Un-removed (impacted) earwax buildup can lead to infection. Contact your doctor if you experience the symptoms of infection, such as:

  • severe pain in your ear
  • pain in your ear that does not go away
  • drainage from your ear canal
  • fever
  • coughing
  • persistent hearing loss
  • an unusual foul odor coming from your ear (not earwax oder)
  • dizziness

It’s important to note that hearing loss, dizziness, and earaches also have many other causes. You should see your doctor if any of these symptoms are frequent. A full medical evaluation can help determine whether the problem is due to excess earwax or another health issue entirely.

Earwax in Children

Children, like adults, naturally produce earwax. While it may be tempting to remove the wax, doing so might damage your child’s ears.

If you suspect your child has earwax buildup or a blockage, it’s best to see a pediatrician. Your child’s doctor may also notice excess wax during regular ear exams and remove it as needed. Also, if you notice your child sticking their finger or other objects in their ear out of irritation, you might want to ask their doctor to check their ears for wax buildup.

Check with your healthcare professional before trying to use these products.

Earwax in Older Adults

Earwax can also be a problem in older adults. Some adults may let wax buildup go until it gets to the point where hearing is obstructed. In fact, most cases of conductive hearing loss in older adults is caused by earwax buildup. This makes sounds seem muffled. Hearing aid use can also contribute to a wax blockage. Cleaning the ear tip/ear mold daily can help to prevent the build-up.

Softening hard Earwax

To soften earwax, you can purchase over-the-counter drops made specifically for that purpose. You can use the following substances:

  • mineral oil
  • hydrogen peroxide
  • carbamide peroxide
  • baby oil
  • glycerin

Ear Irrigation

Another way to remove earwax buildup is by irrigating the ear. You should never attempt to irrigate your ear if you have an ear injury, a perforated ear drum, or have had a medical procedure done on your ear. Irrigation of a ruptured eardrum could cause hearing loss or infection.

Never use products that were made for irrigating your mouth or teeth. They produce more force than your eardrum can safely tolerate.

To properly irrigate your ear, follow the directions provided with an over-the-counter kit, or follow these steps:

  • Stand or sit with your head in an upright position.
  • Hold the outside of your ear and pull it gently upward.
  • With a syringe, send a stream of body-temperature water into your ear.

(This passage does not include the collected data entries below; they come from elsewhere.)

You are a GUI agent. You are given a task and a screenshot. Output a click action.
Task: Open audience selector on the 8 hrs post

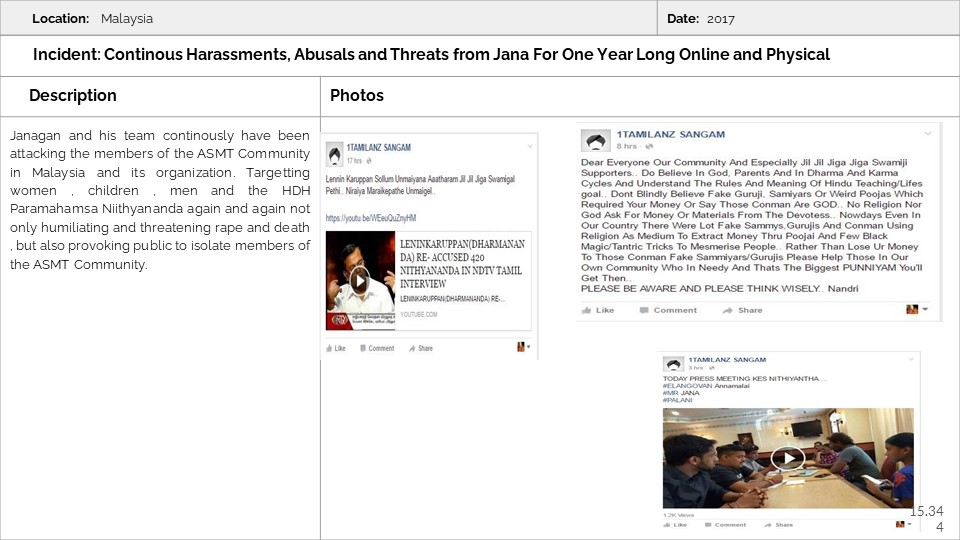click(916, 310)
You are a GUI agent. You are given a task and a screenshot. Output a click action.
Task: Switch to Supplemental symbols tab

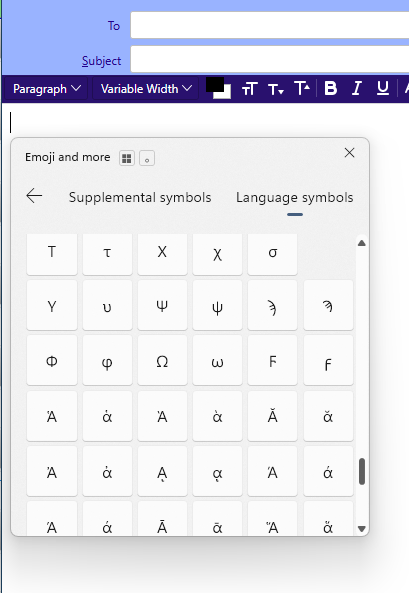point(140,197)
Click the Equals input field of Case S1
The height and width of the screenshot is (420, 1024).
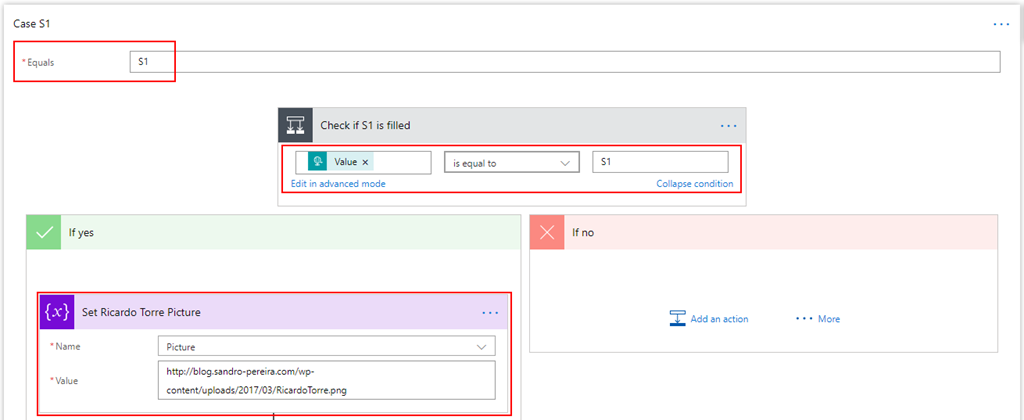564,62
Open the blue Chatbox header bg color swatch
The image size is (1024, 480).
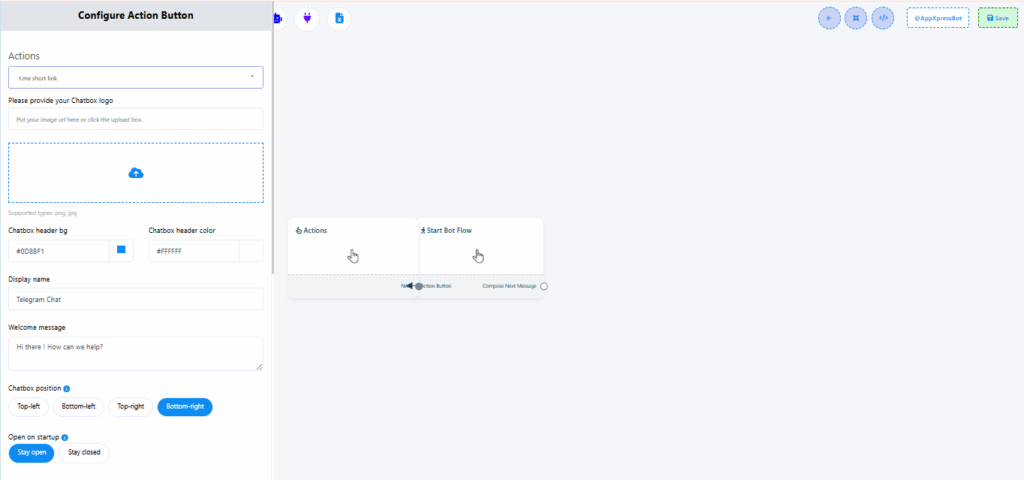point(121,250)

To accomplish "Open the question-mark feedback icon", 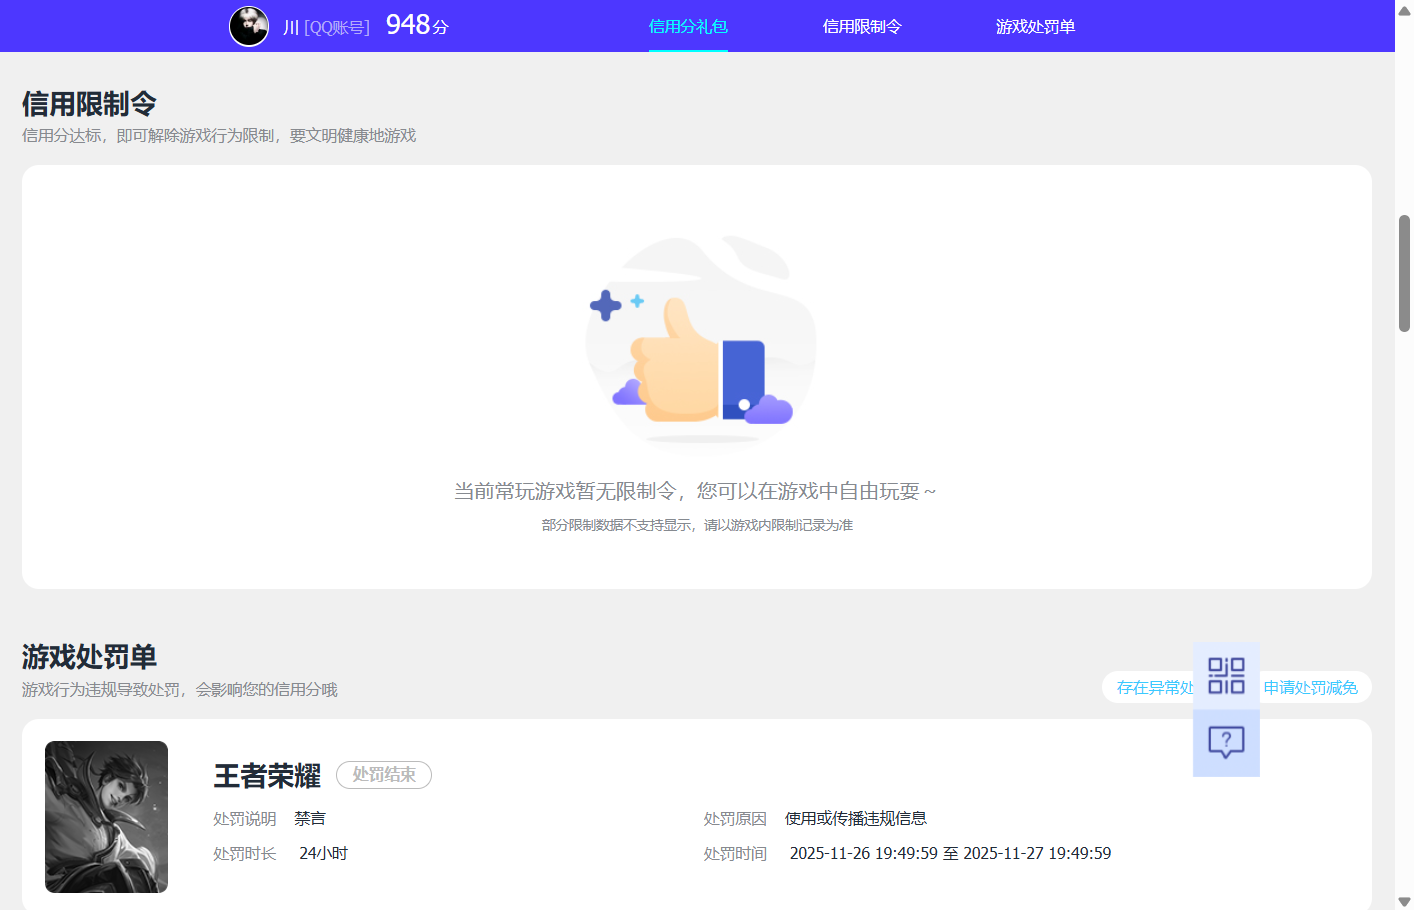I will (x=1226, y=741).
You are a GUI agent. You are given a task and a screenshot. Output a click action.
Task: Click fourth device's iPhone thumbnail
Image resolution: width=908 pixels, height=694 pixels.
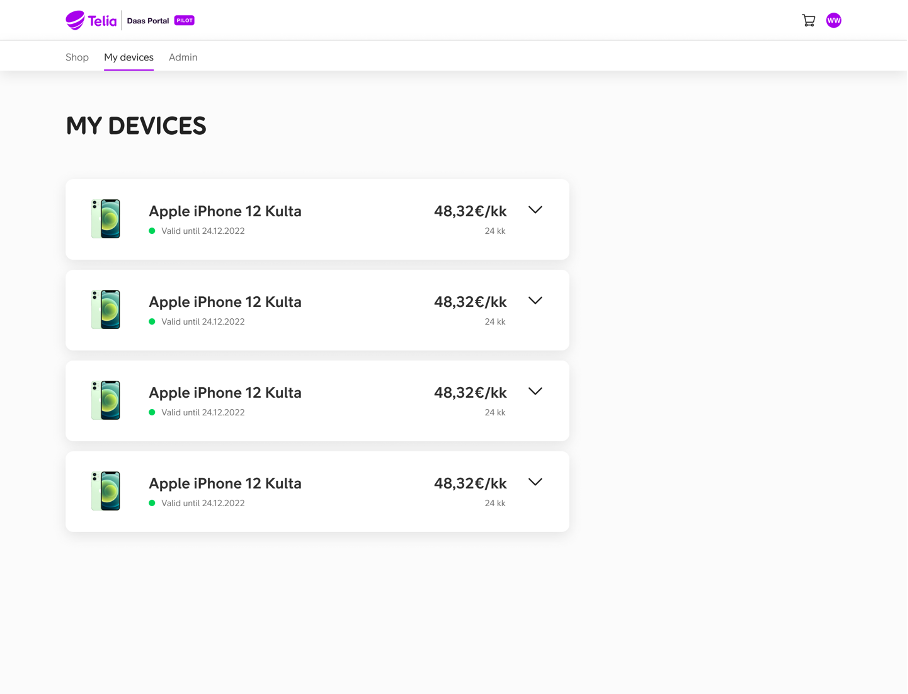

Water that is too cold or too warm can cause dizziness.
  • Allow water to drain by tipping your head.

It might be necessary to do this several times. If you often deal with wax buildup, routine ear irrigation may help prevent the condition.

Most people don’t need frequent medical help for earwax removal. In fact, the Cleveland Clinic says that a once-a-year cleaning at your annual doctor’s appointment is usually enough to keep blockage at bay.

Warning About Ear Candles

Ear candles may be marketed as a treatment for earwax buildup and other conditions, but the Food and Drug Administration (FDA) warns consumers that these products may not be safe.

This treatment is also known as ear coning or thermal auricular therapy. It involves inserting a lit tube of fabric coated in beeswax or paraffin into the ear. The theory is that the suction produced will pull wax out of the ear canal.

According to the FDA, the use of these candles can result in:

  • burns to the ear and face
  • bleeding
  • punctured eardrums
  • injuries from dripping wax
  • fire hazards

This can be especially dangerous for young children who have trouble being still. The FDA has received reports of injuries and burns, some of which required outpatient surgery. The agency believes such incidents are probably underreported.

Check with your healthcare professional before trying to use these products.